▶ [Task item]
Of all the lines in the records below, copy only those that contain the string "browser".

Dataset items:
────────────────

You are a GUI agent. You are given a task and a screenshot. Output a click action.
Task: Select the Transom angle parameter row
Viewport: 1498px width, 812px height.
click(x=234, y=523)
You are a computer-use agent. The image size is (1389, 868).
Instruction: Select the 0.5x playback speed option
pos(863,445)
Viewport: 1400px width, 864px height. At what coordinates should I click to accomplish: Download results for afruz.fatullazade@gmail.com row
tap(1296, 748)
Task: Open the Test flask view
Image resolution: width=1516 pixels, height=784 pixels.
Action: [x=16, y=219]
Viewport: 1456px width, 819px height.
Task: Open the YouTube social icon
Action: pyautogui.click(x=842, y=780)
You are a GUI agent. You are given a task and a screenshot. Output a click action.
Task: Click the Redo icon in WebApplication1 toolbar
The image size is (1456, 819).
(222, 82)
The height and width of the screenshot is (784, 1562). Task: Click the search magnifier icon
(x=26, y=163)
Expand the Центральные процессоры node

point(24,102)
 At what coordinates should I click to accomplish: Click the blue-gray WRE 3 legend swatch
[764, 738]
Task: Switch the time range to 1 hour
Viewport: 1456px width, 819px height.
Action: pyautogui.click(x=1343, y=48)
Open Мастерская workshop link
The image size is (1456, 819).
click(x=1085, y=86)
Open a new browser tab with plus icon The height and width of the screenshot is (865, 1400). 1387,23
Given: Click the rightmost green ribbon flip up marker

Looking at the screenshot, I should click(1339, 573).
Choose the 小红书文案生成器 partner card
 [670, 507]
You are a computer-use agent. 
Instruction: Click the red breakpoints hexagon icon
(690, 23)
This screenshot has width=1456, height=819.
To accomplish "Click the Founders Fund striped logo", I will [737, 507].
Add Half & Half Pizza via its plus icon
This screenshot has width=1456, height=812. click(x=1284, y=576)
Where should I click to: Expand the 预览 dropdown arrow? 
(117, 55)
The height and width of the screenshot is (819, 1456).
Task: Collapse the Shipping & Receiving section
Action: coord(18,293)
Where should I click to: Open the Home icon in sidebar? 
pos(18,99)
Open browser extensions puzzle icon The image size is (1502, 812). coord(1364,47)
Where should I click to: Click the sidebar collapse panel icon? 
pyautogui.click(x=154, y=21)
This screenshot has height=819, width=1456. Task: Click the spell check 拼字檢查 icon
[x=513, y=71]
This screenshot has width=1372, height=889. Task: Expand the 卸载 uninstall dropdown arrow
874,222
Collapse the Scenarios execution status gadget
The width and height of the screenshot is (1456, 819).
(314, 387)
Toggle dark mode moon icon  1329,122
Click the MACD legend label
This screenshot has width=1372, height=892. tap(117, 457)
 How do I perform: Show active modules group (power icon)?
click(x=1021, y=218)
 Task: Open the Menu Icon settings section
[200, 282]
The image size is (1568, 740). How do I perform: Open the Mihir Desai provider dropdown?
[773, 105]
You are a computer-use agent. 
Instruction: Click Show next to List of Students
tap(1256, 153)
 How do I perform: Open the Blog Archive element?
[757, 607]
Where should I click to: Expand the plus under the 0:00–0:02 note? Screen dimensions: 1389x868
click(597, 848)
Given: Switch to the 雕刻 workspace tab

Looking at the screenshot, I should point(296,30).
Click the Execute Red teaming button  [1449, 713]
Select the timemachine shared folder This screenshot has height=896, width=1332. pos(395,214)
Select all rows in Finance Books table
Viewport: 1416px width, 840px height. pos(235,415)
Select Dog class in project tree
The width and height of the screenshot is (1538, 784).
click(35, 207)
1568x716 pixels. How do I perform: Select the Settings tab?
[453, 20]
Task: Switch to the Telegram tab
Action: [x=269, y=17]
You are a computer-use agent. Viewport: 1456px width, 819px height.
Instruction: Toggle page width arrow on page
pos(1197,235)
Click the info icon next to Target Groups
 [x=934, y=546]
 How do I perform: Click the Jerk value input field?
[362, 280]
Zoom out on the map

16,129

────────────────

▶ [Completed task]
Open a new browser tab with plus icon The height and width of the screenshot is (865, 1400). 1387,23
Open browser extensions puzzle icon The image size is (1502, 812). coord(1364,47)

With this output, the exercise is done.